* To be done *
Convert the rows starting at the beginning and ending at the line that contains "Action: click(x=86, y=905)" into a JSON list of strings, one string per line, with blank lines left out.

## Begin Material

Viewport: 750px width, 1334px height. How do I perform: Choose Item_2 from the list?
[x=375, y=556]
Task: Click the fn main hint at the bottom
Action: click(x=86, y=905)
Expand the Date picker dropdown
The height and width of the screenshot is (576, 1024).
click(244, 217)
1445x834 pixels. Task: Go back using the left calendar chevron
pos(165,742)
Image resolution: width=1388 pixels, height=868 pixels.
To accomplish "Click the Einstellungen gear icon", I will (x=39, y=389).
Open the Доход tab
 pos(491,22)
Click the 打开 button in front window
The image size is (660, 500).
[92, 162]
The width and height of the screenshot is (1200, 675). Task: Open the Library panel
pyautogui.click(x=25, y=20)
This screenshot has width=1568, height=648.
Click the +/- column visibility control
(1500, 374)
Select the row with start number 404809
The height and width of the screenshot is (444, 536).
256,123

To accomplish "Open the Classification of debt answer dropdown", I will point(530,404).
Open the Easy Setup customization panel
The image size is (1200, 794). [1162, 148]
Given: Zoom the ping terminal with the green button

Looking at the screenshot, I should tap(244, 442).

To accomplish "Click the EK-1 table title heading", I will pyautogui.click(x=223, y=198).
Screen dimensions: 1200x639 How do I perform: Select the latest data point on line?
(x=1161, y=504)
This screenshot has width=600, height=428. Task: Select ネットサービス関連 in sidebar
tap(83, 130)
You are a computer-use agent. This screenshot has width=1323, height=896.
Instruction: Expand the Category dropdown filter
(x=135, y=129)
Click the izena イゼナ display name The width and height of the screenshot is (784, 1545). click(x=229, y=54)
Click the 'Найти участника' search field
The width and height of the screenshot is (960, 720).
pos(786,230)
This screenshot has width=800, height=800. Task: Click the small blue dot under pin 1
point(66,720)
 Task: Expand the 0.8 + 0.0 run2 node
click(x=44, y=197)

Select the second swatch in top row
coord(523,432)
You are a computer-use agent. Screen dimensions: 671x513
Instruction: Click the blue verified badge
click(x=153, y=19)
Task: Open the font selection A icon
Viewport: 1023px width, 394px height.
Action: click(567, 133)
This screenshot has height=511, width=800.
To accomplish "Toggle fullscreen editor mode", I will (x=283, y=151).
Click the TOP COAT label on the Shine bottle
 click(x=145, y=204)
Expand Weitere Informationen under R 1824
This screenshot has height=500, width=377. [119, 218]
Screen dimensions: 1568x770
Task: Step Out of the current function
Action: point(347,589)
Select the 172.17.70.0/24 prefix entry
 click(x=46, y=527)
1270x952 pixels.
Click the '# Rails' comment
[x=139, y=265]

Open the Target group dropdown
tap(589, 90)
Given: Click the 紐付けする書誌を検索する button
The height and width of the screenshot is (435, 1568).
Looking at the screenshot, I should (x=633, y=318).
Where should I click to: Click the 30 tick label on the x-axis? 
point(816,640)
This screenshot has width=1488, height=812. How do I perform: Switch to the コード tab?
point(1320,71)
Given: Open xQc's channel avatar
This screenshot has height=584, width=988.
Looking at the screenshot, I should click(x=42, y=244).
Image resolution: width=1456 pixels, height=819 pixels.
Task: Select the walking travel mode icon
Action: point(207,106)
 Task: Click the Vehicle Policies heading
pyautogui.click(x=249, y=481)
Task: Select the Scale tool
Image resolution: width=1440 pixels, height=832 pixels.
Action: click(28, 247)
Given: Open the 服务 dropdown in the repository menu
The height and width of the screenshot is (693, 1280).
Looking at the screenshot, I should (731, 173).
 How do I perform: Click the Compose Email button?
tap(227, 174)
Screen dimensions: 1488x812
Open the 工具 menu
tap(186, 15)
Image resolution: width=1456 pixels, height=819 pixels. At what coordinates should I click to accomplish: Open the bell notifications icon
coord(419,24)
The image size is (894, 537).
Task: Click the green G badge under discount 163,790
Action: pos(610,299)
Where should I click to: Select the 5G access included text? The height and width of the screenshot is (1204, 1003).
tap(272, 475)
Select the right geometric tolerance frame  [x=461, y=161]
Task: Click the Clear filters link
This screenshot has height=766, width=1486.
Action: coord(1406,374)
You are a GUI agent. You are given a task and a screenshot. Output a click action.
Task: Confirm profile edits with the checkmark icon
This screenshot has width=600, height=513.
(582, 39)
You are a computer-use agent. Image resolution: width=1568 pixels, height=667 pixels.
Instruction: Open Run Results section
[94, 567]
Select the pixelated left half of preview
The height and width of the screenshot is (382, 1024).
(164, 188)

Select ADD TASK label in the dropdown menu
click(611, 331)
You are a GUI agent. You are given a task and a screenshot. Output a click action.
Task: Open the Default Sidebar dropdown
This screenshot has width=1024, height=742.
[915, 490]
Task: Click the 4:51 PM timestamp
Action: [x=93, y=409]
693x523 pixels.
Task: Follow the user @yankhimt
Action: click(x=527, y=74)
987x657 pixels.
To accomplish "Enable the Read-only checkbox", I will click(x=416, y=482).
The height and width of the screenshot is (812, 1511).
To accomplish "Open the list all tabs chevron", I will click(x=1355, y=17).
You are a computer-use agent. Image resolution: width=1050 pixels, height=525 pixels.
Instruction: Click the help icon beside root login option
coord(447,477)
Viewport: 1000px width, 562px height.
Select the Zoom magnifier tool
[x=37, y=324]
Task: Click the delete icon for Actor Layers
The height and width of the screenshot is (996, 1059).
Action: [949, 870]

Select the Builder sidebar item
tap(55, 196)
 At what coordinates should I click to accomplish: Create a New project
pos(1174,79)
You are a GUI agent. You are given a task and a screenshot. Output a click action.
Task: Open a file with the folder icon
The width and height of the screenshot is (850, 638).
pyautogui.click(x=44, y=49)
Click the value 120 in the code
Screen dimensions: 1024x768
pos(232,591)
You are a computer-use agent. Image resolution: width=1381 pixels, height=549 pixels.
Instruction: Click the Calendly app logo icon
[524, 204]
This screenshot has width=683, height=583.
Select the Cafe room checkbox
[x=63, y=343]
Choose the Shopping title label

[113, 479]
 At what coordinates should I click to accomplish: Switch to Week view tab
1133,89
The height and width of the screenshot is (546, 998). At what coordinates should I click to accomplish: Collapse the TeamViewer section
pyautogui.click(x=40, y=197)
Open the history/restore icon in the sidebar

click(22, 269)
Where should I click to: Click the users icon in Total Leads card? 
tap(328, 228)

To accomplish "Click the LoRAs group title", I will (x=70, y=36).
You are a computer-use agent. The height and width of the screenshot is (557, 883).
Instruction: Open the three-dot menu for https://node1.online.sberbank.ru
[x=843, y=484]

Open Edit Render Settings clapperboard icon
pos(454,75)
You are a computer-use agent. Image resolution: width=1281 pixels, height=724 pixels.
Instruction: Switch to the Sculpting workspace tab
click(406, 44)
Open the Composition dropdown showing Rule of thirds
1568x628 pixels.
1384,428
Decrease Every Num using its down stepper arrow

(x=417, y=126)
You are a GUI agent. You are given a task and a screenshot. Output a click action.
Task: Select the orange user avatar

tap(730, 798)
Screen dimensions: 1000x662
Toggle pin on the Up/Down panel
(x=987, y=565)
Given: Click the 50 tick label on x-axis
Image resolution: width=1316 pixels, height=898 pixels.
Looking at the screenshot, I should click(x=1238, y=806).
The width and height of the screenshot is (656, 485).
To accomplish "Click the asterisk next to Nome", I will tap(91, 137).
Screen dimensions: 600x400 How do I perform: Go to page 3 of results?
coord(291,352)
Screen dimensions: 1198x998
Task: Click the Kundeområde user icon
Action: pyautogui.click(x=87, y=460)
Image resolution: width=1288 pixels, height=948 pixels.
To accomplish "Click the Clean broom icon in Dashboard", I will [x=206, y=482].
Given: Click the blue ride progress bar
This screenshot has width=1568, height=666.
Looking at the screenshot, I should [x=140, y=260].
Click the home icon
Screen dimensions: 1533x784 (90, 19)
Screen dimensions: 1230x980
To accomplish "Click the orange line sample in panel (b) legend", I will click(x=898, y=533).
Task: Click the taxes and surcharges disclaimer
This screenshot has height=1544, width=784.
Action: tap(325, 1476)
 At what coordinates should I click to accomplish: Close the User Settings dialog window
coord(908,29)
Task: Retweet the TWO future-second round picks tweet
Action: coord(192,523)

## End Material

* Task output *
[
  "Viewport: 750px width, 1334px height. How do I perform: Choose Item_2 from the list?",
  "[x=375, y=556]",
  "Task: Click the fn main hint at the bottom",
  "Action: click(x=86, y=905)"
]